> [Supplied data]
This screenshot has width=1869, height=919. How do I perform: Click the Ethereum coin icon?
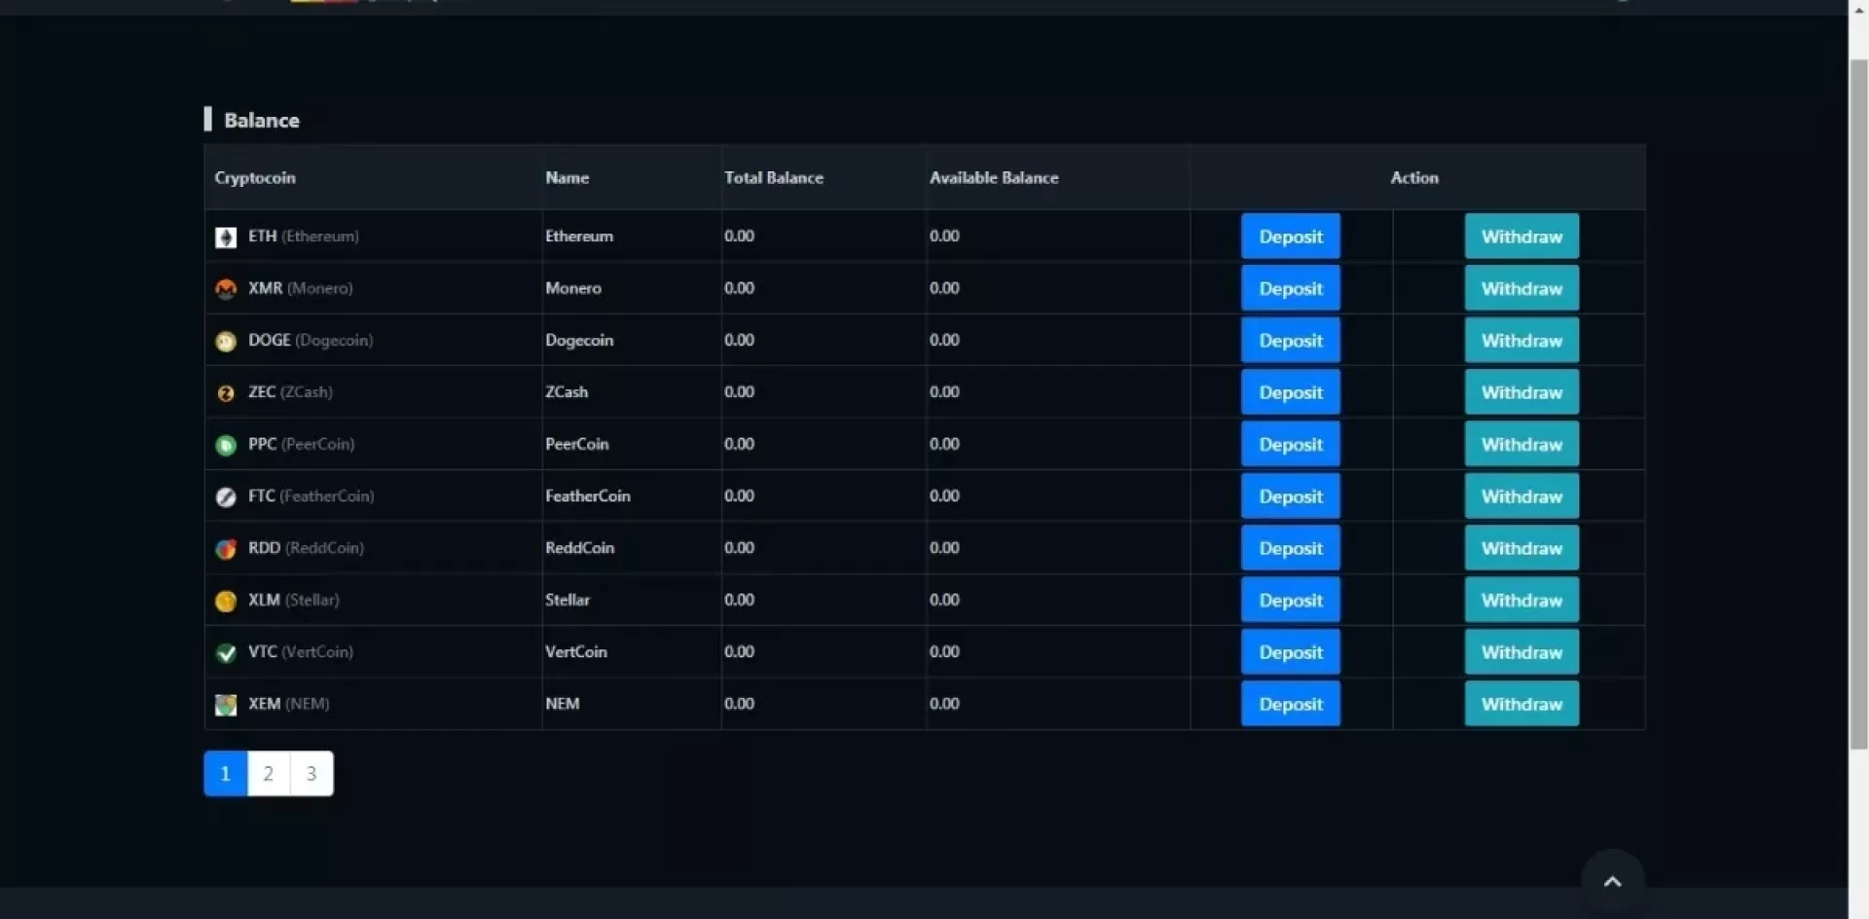tap(226, 238)
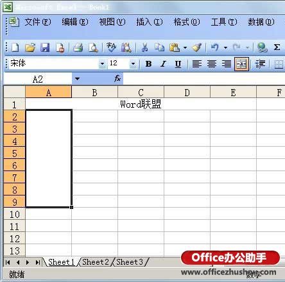Toggle Italic formatting
Image resolution: width=285 pixels, height=282 pixels.
(x=163, y=63)
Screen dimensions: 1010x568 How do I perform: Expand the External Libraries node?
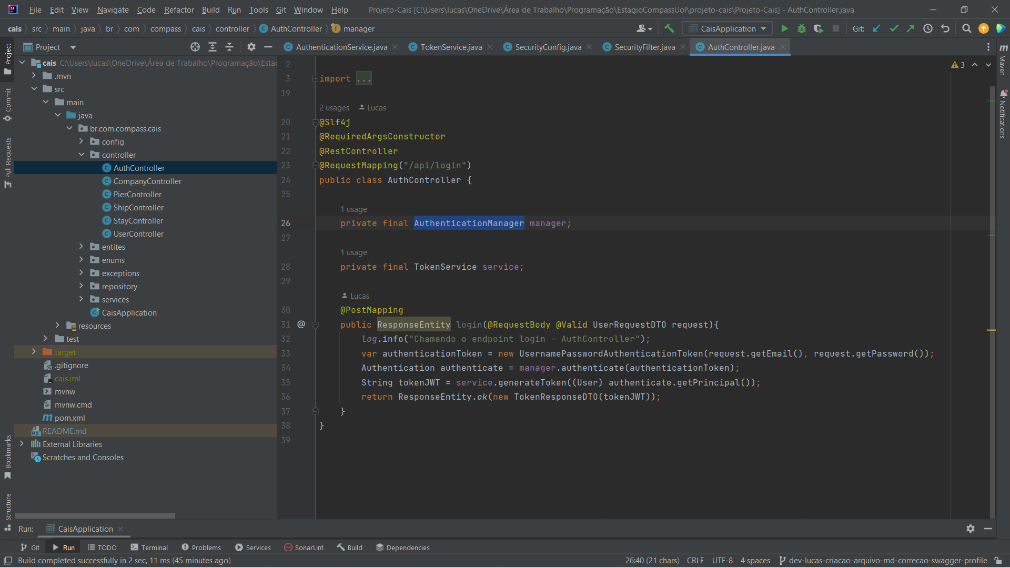point(22,444)
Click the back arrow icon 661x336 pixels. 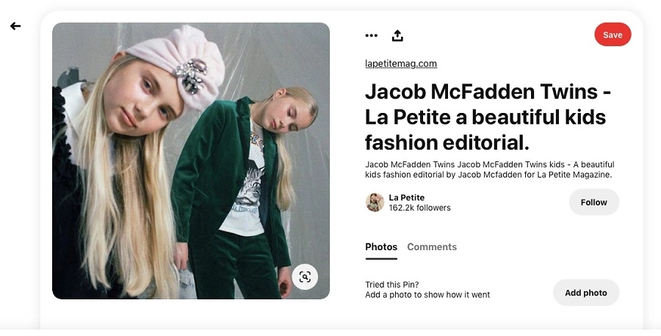(15, 26)
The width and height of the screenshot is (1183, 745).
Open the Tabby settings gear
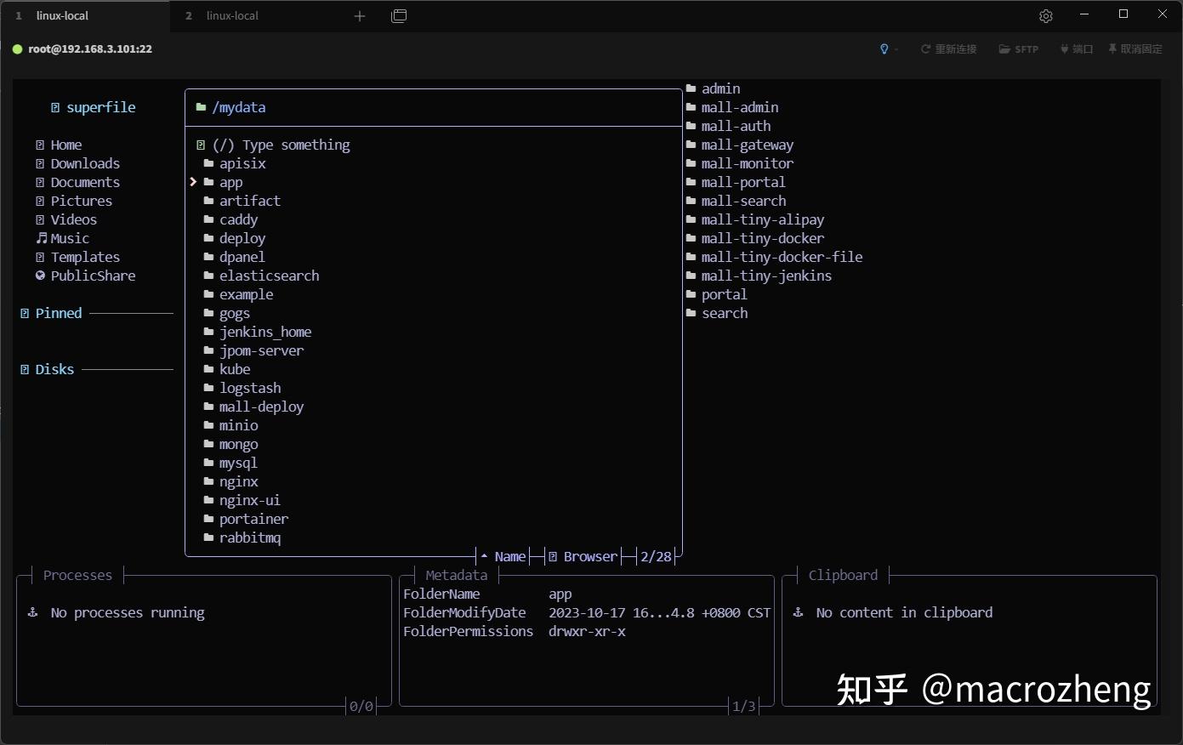click(x=1045, y=15)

> [Exercise aim]
Can you repeat, word for word, the lines starting at the one that contains "The width and" and ending at the last line above, leaving the pictures out of your answer?

> [The result]
The width and height of the screenshot is (1183, 745).
Open the Tabby settings gear
click(x=1045, y=15)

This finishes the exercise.